German fighter ace and Knight's Cross recipient (1920–1944)

Alexander Preinfalk (6 February 1920 – 12 December 1944) was a Luftwaffe ace and recipient of the Knight's Cross of the Iron Cross during World War II. The Knight's Cross of the Iron Cross, and its variants were the highest awards in the military and paramilitary forces of Nazi Germany during World War II. Preinfalk was shot down on 12 December 1944 by an American P-47 over Bruchsal, Germany and died after he bailed out. He was credited with 78 aerial victories, potentially up to 85 claims.

==Early life and career==
Preinfalk was born on 6 February 1920 in Baku, at the time the capital of the Azerbaijan Democratic Republic. In 1940, he joined the military service of the Luftwaffe. Following flight training and fighter pilot training at Jagdfliegerschule Werneuchen (fighter pilot school), (Note: Flight training in the Luftwaffe progressed through the levels A1, A2 and B1, B2, referred to as A/B flight training. A training included theoretical and practical training in aerobatics, navigation, long-distance flights and dead-stick landings. The B courses included high-altitude flights, instrument flights, night landings and training to handle the aircraft in difficult situations.) he was briefly posted to Jagdgeschwader 51 (JG 51—51st Fighter Wing) in 1941 before he was transferred to II. Gruppe (2nd group) of Jagdgeschwader 77 (JG 77—77th Fighter Wing). There, Preinfalk was assigned to the 5. Staffel (5th squadron)

==World War II==
World War II in Europe had begun on Friday 1 September 1939 when German forces invaded Poland. With II. Gruppe of JG 77 under command of Hauptmann Anton Mader, Preinfalk participated in Operation Barbarossa, the invasion of the Soviet Union, which marked the beginning of the Eastern Front on 22 June 1941. JG 77, augmented by I.(J). Gruppe of Lehrgeschwader 2 (LG 2—2nd Demonstration Wing), primary role in Operation Barbarossa was to support the German advance as part of Army Group South. On 1 October, Preinfalk's 5. Staffel was placed under command of Oberleutnant Anton Hackl and the German advance ad taken II. Gruppe to an airfield at Mariupol on 10 October. Here on 17 October, Preinfalk was credited with his first aerial victory when he claimed a Soviet Polikarpov I-16 fighter shot down. Two days later, the Gruppe then moved to Taganrog where Preinfalk claimed his second aerial victory, a Polikarpov I-15, on 26 October.

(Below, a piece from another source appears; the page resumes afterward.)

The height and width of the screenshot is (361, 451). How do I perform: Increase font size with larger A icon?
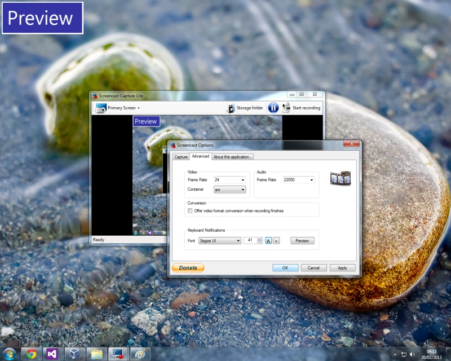pyautogui.click(x=268, y=241)
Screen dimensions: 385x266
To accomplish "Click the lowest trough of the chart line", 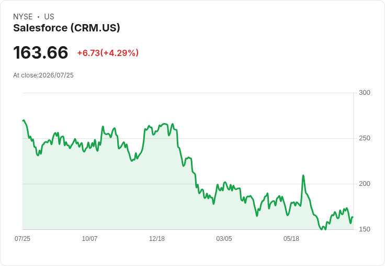I will [x=322, y=229].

On 6 August 1942, Preinfalk became an "ace-in-a-day", claiming six aerial victories on multiple combat missions. Fighting in the combat area between Voronezh and Yelets in support of Army Group B, Preinfalk claimed a Petlyakov Pe-2 bomber and two Mikoyan-Gurevich MiG-1 fighters before midday. At 18:00, II. Gruppes airfield at Kastornoye came under aerial attack. Defending against this attack, Preinfalk claimed three further Pe-2 bombers shot down. Following his 60th aerial victory claimed, Preinfalk was awarded the German Cross in Gold (Deutsches Kreuz in Gold) on 3 October and the Knight's Cross of the Iron Cross (Ritterkreuz des Eisernen Kreuzes) on 14 October.

===North Africa and Italy===
In early 1941, the Oberkommando der Wehrmacht (OKW—Supreme Command of the Armed Forces) had sent an expeditionary force, to North Africa to support the Regio Esercito Italiano (Royal Italian Army) fighting in the North African Campaign. As intensity of combat increased, the OKW committed additional military forces to the Mediterranean theatre. First elements of JG 77 had already been committed to this theatre in February 1942. The Axis defeat at the Second Battle of El Alamein (23 October—4 November 1942) and the 8 November 1942 Operation Torch landings had pushed the Axis out of Morocco, Algeria, Egypt and Libya into Tunisia. On 10 November 1942, Preinfalk's II. Gruppe was also withdrawn from the Eastern Front and began relocating to North Africa. On 5 December 1942, the Gruppenstab (headquarters unit), 4. and 6. Staffel arrived at Zazur, 15 km west of Tripoli, Libya. Reequipping the 5. Staffel with the Messerschmitt Bf 109 G-2 took longer than expected, arriving at Zazur on 18 December.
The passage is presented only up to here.